**Exercise aim:** Since pictures are not part of the copy, please output only the lines from the one with "Close the export dialog with X" through the end of the data below, exactly as written.

* * *

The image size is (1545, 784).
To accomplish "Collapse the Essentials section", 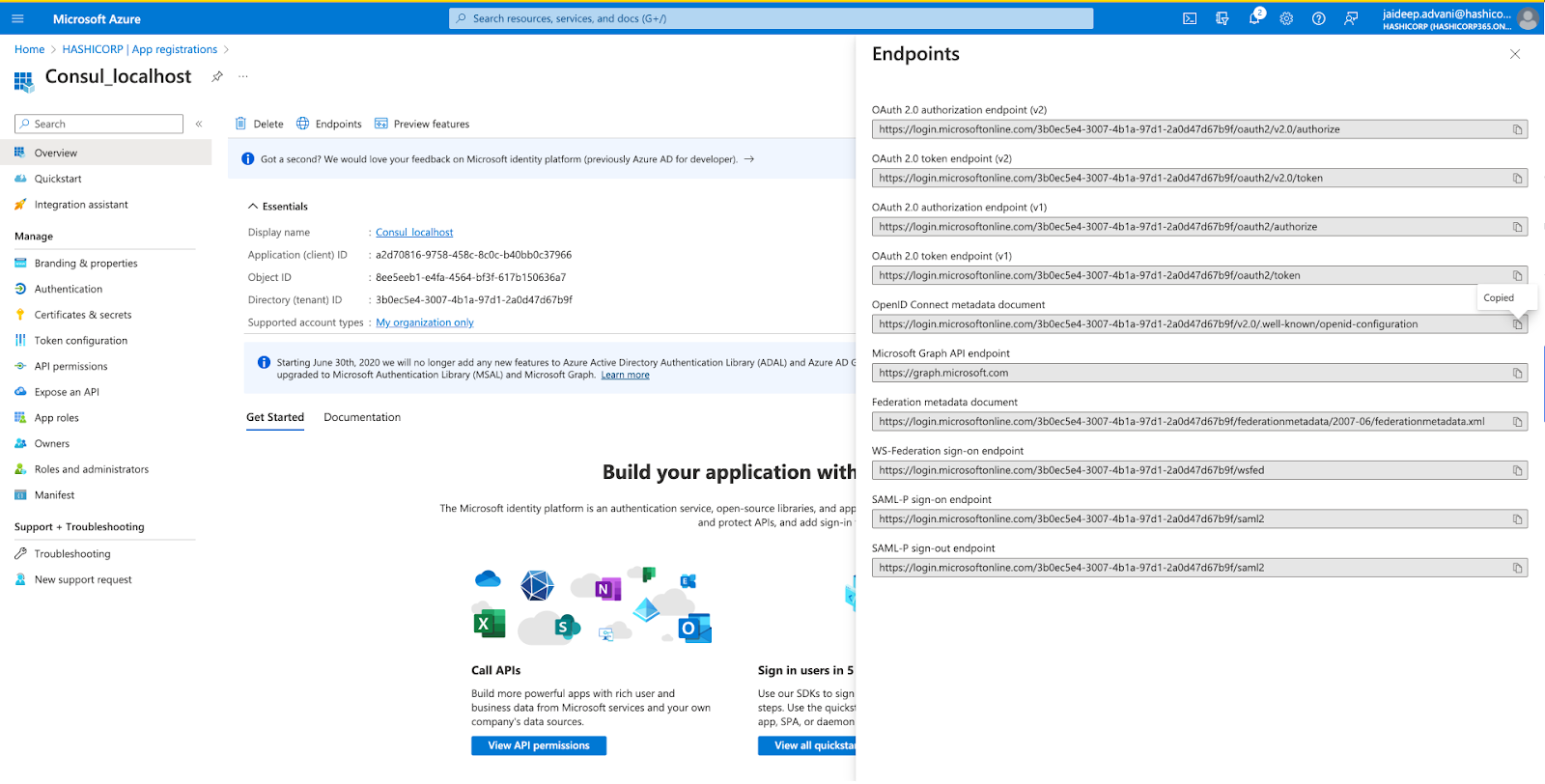I will [253, 207].
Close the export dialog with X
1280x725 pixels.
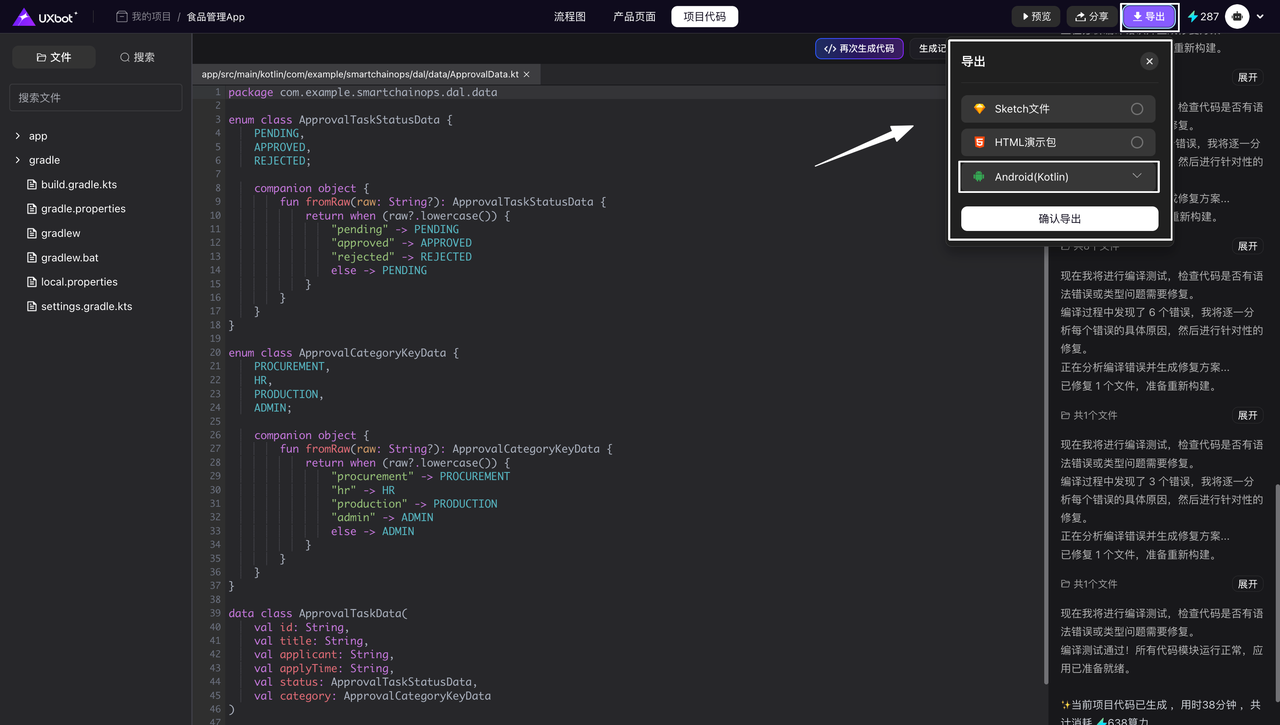pyautogui.click(x=1149, y=61)
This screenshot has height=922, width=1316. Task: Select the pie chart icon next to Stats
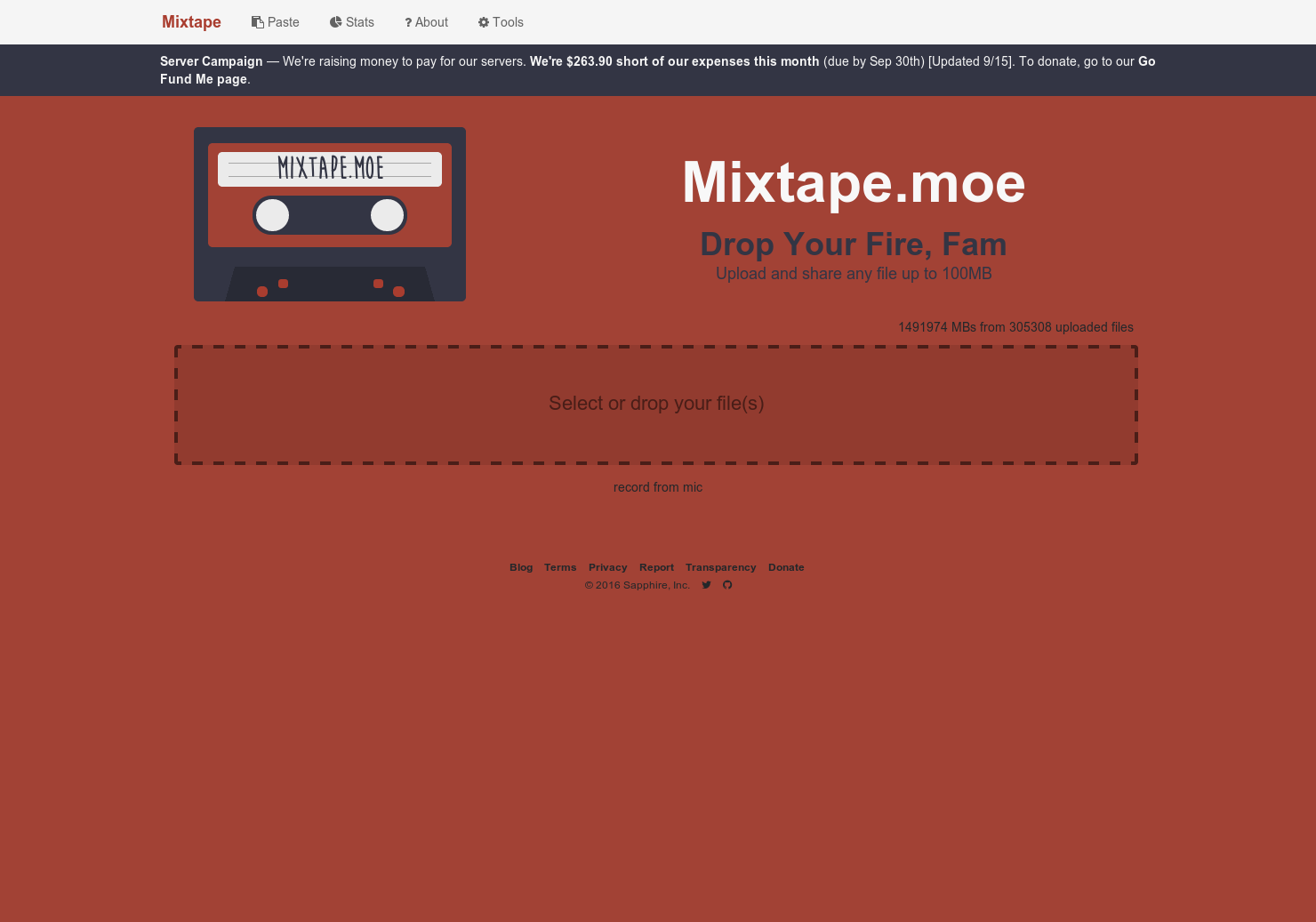coord(335,21)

* * *

**Response to the task:**
Close the export dialog with X
1280x725 pixels.
pyautogui.click(x=1149, y=61)
This screenshot has height=922, width=1316. Task: Select the pie chart icon next to Stats
coord(335,21)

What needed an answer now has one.